November 9, 2023 | NEWS | By Marynn Krull
On Thursday, Nov. 2, Colorado Springs college students, professors and churchgoers from across the city came together in the wooden pews of Grace and St. Stephens Episcopal Church to look at a roll-in TV cart whose pixelated screen read “Religion, Race and Democracy in America (and Colorado Springs).”
The lecture, given by Paul Harvey, a former Colorado College American history professor and current distinguished professor at the University of Colorado, Colorado Springs, corresponded with the announcement of a joint research project between UCCS and CC professors about Colorado Springs as a model for combatting polarization.
Harvey’s lecture was the first half of the Robert D. McJimsey Memorial Seminar series. The second half of the series took place the next day in Tutt Library as a follow-up discussion about the research project. Community members were invited to ask questions, give ideas, and learn more about the evolving research project.
Harvey says talks about the project began earlier this year when UCCS colleagues Jeff Scholes and George Bayuga came together and proposed the idea. The project, of the same title as the lecture, will take an interdisciplinary approach, incorporating history, religious studies, anthropology, sociology and geography to study Colorado Springs as a site of political and religious polarization.
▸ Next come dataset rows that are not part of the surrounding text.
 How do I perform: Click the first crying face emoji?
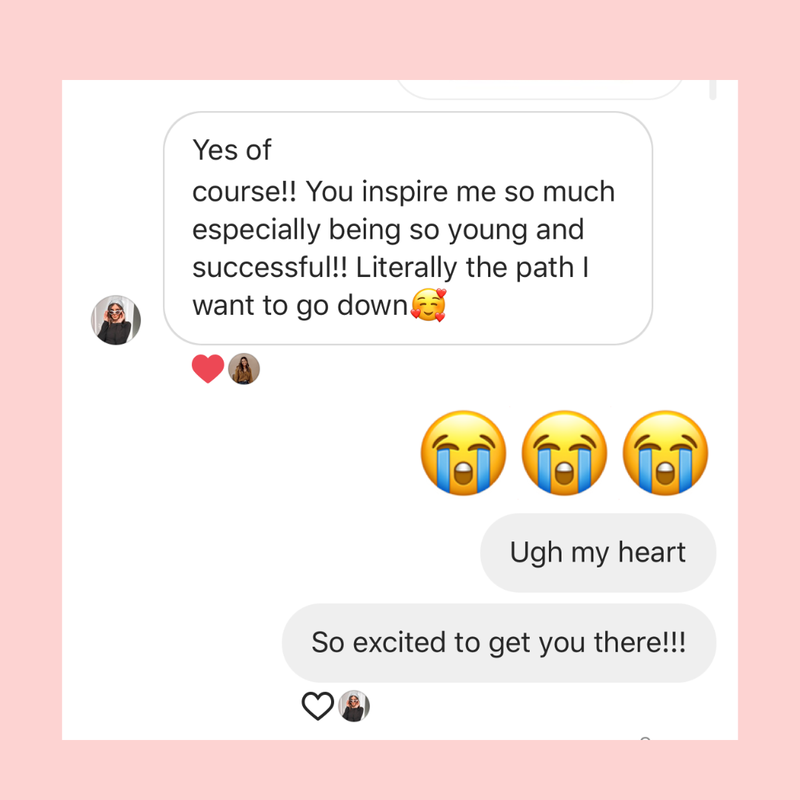point(463,453)
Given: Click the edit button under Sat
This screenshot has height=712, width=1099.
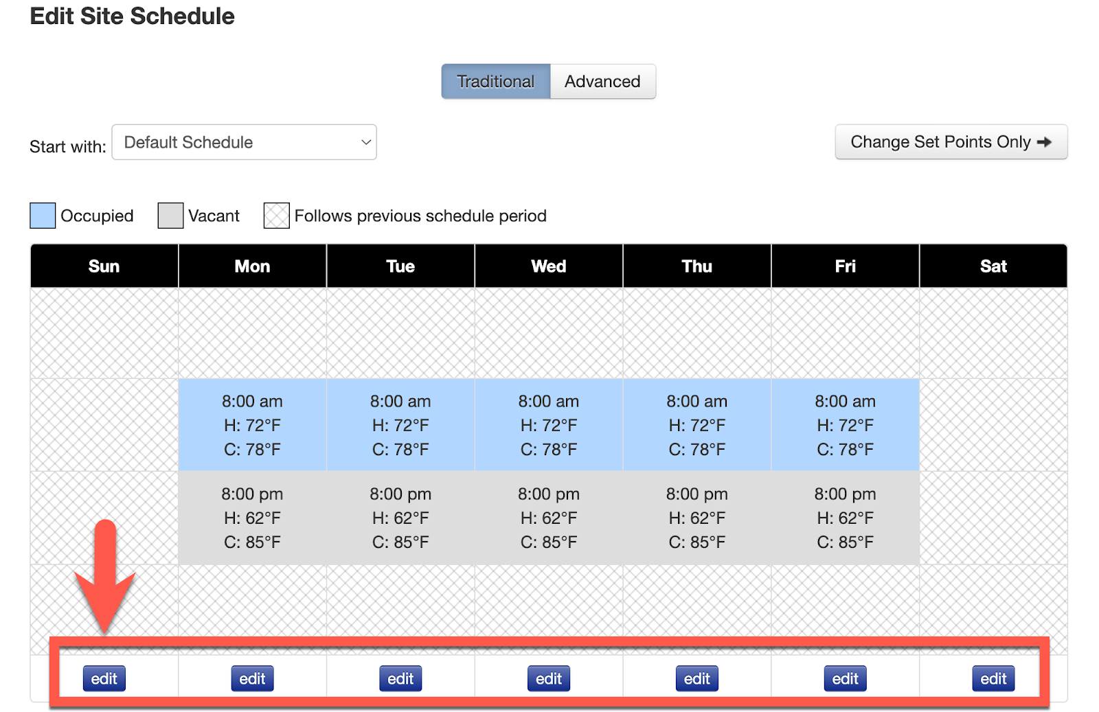Looking at the screenshot, I should (993, 678).
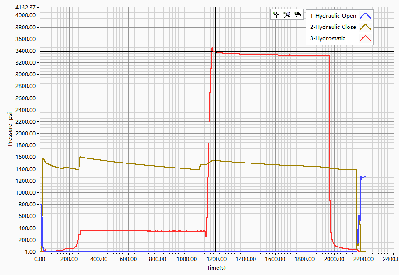This screenshot has height=275, width=399.
Task: Click the cursor crosshair intersection point
Action: tap(216, 51)
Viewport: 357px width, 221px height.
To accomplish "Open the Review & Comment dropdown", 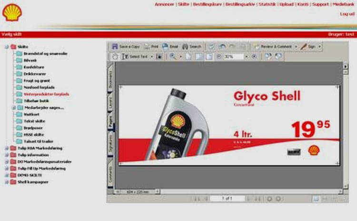I will click(295, 47).
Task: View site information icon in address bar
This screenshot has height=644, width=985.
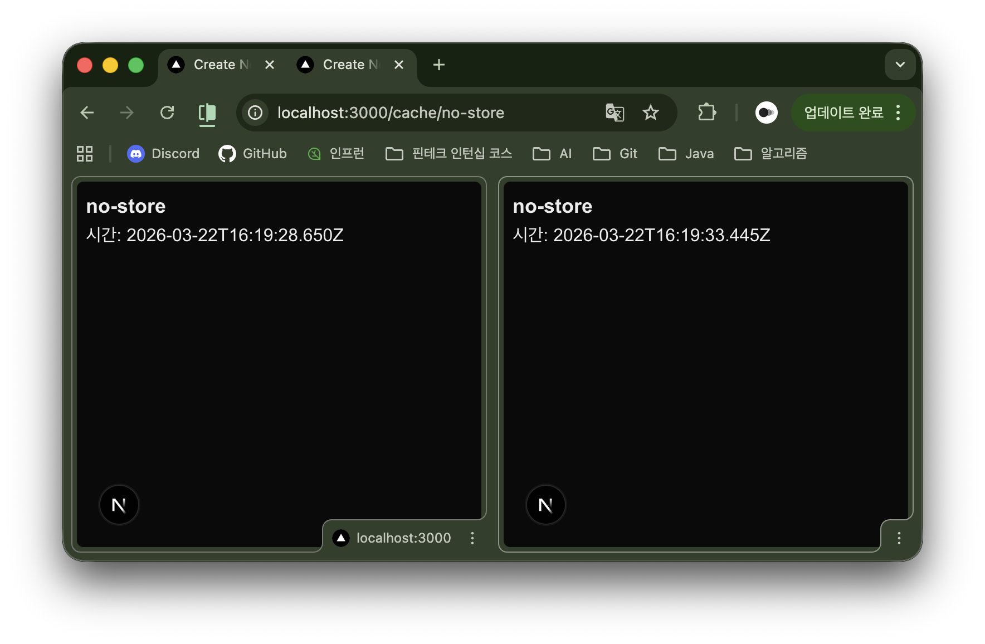Action: [x=255, y=113]
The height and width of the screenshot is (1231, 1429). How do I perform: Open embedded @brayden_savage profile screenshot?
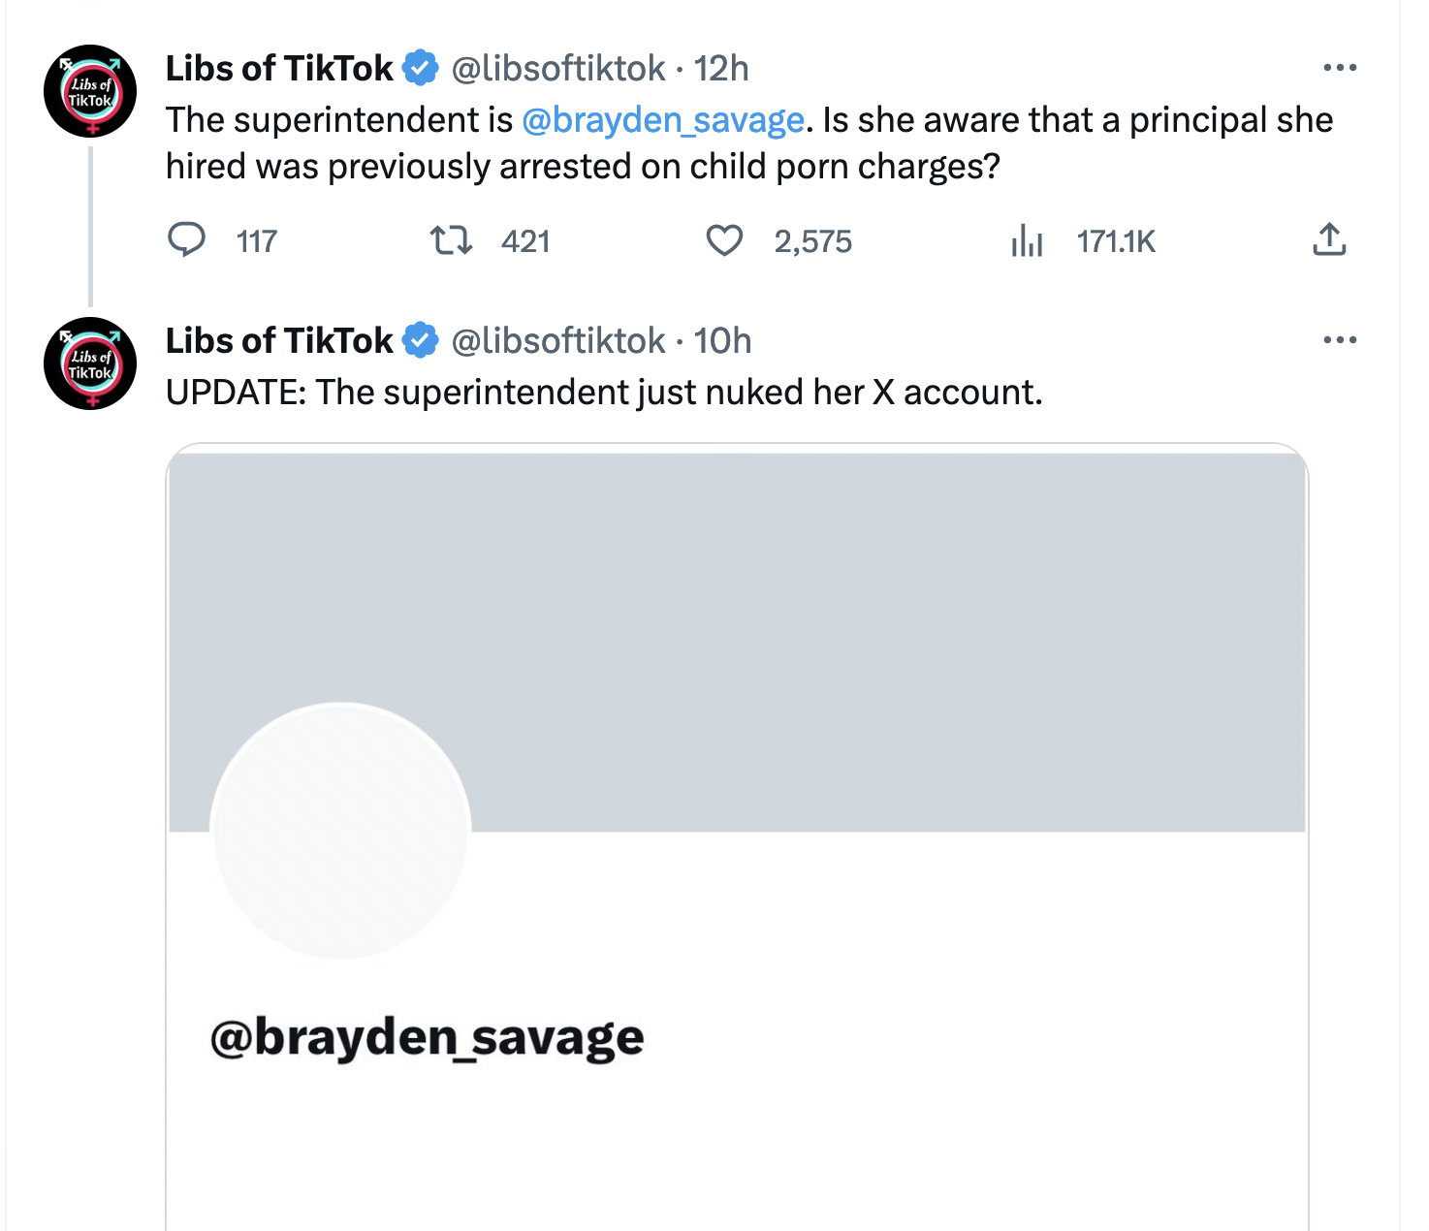737,834
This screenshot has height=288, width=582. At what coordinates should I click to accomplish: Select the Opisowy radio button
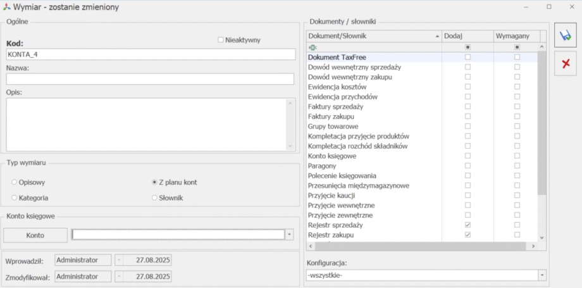14,182
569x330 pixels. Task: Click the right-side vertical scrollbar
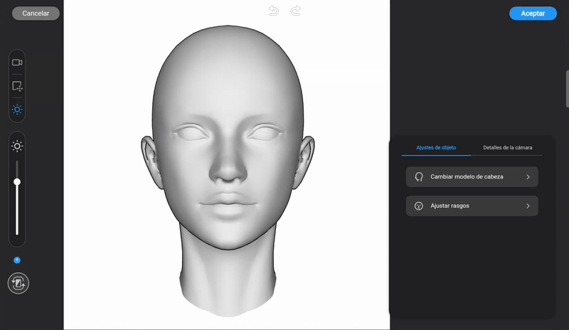coord(567,89)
The project will evaluate the physical, cultural, and political manifestations of Colorado Springs’ diverse population and storied history by following the trajectory of Colorado Springs’ settlement, to the arrival of Focus on the Family in the 90s and the “Hate State” amendment, to the social justice advocacy work happening today.
Moreover, the project will study the varied demographic makeup of The Springs, including the theologically conservative philanthropic groups, the LGBTQ community, labor and social justice activists, Wiccans, indigenous communities, military families and many more sub-communities.
“The public forums, we hope, will act as vehicles for the discussion of ideas involving diverse constituencies that exist in the front range region,” Harvey said, “The plan is to make Colorado Springs and surrounding communities the intellectual hub of southern Colorado engaged with a national discourse on religion and democratic life.”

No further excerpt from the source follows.